[Data supplied start]
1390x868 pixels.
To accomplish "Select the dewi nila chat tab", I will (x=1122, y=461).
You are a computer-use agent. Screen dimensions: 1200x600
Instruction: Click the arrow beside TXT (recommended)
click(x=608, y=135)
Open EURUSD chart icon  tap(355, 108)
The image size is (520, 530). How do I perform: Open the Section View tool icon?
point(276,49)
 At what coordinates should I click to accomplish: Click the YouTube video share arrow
[Data supplied end]
■ **What is required**
Gather every line from the rows above that contains the string "arrow" and copy each one. Case matters.

■ **Result for this task**
Instruction: Click the arrow beside TXT (recommended)
 At what coordinates should I click to accomplish: Click the YouTube video share arrow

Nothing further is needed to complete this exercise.